Collected data
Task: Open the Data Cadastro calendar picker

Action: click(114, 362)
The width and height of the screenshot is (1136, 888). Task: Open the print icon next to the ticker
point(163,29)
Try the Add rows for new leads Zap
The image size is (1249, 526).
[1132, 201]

Problem to work on:
When transcribing the data, keep every line exactly as it is.

Result of the exercise:
Task: Open the Data Cadastro calendar picker

Action: click(114, 362)
The width and height of the screenshot is (1136, 888). Task: Open the print icon next to the ticker
point(163,29)
Try the Add rows for new leads Zap
The image size is (1249, 526).
[1132, 201]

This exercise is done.